Ideen dafür gibt es genug, zum Beispiel im "Bis es mir vom Leibe fällt" in Berlin-Schöneberg: Seit 2011 gibt es das "Veränderungsatelier" in zwei Altbauräumen in der Frankenstraße.
Im Video: SPIEGEL-Redakteur Philip Bethge alias Dr. Phil erklärt den wahren Preis der Mode
"Zu uns kommen Kunden, denen etwas nicht mehr passt oder nicht mehr gefällt", sagt die Textildesignerin Katharina Clauß, die in dem Laden arbeitet. Zusammen mit ihren Kolleginnen überlegt Clauß dann, was mit den alten Klamotten noch geschehen könnte. "Aneignen, anpassen, auffrischen, hochschneidern, reparieren, vereinzigartigen, wachküssen, weiterspinnen" - das Programm des Ladens steht in großen Lettern an einer der Wände geschrieben.

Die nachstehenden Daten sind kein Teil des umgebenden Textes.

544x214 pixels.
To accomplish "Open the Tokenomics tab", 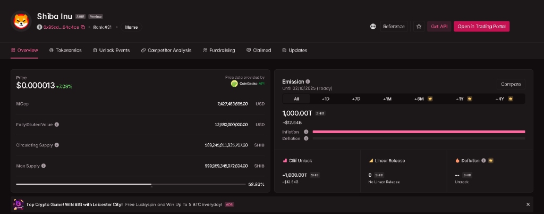I will point(65,50).
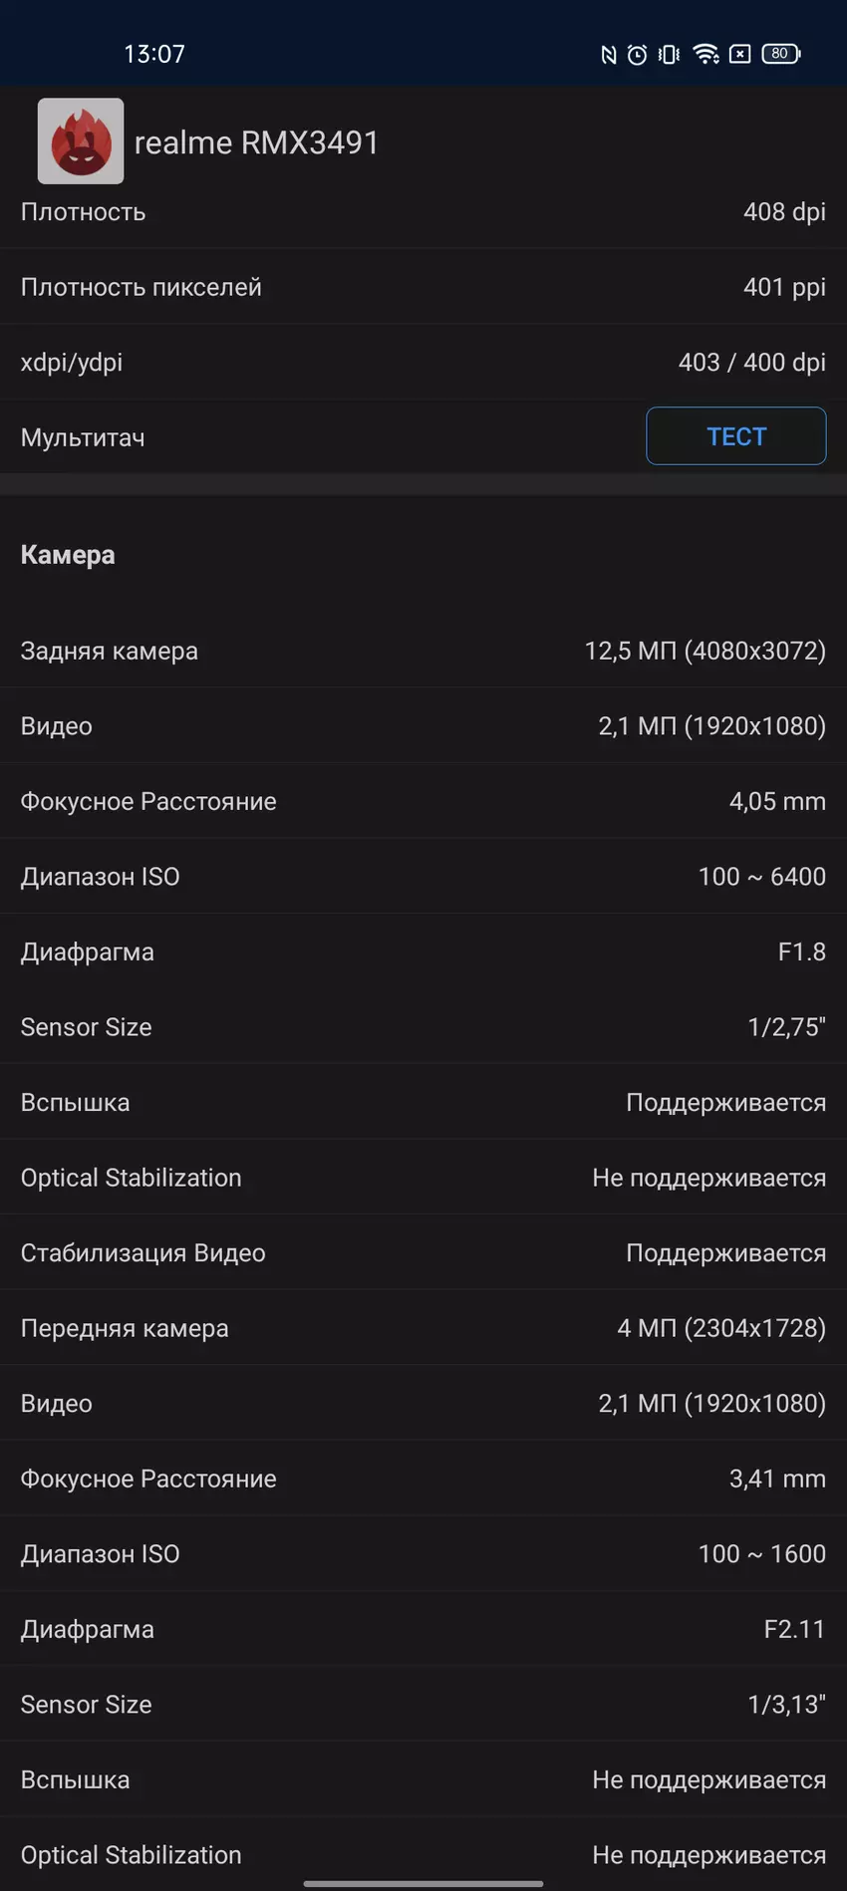Select the Передняя камера row
Viewport: 847px width, 1891px height.
[x=423, y=1328]
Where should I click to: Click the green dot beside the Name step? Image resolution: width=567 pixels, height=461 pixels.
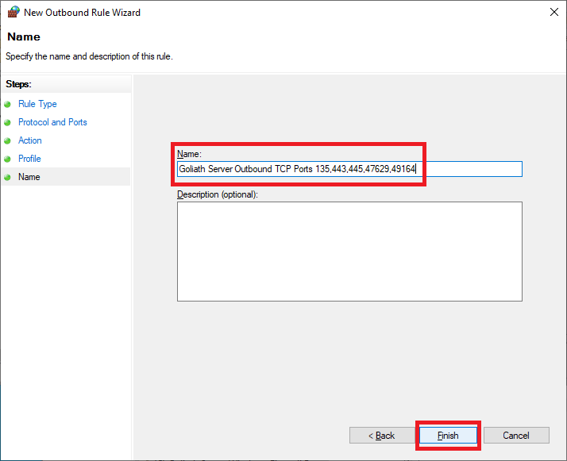click(x=8, y=177)
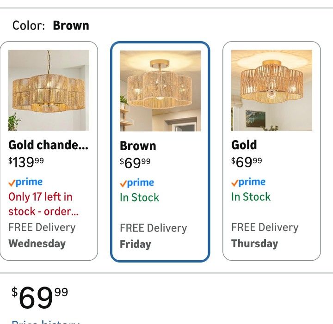The height and width of the screenshot is (324, 333).
Task: Select the Gold ceiling light thumbnail image
Action: coord(271,90)
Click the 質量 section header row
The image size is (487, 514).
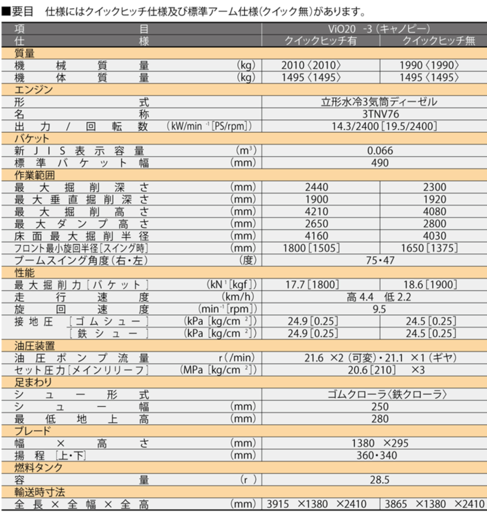coord(24,53)
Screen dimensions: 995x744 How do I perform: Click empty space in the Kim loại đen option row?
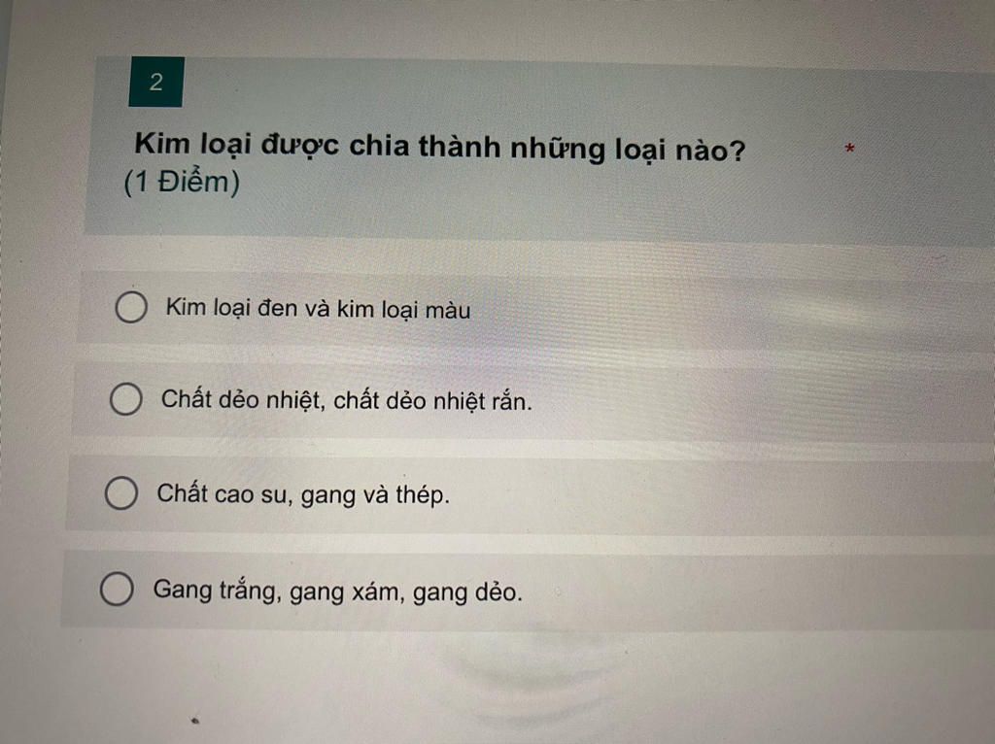(x=730, y=313)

Clauß zeigt ein blaues Kleid, dass aus fünf alten Herrenhosen gefertigt ist, und eine Bluse, deren Kragen aus alten Spitzendeckchen besteht. In "Kleidersprechstunden" ermutigt das Team die Kunden dazu, die "Krise im Kleiderschrank als Chance zu begreifen".
Reparieren ist hier eine "umwelt- und benutzerfreundliche Art zu designen", ein Mittel der Veränderung in einer "reparaturbedürftigen Welt".
"Wenn etwas kaputt geht, ist das kein Makel", sagt Clauß. "Wir wollen den Leuten Lust darauf machen, Neues aus Altem zu schaffen", erklärt sie, "und wir hoffen, dass sich andere damit infizieren lassen."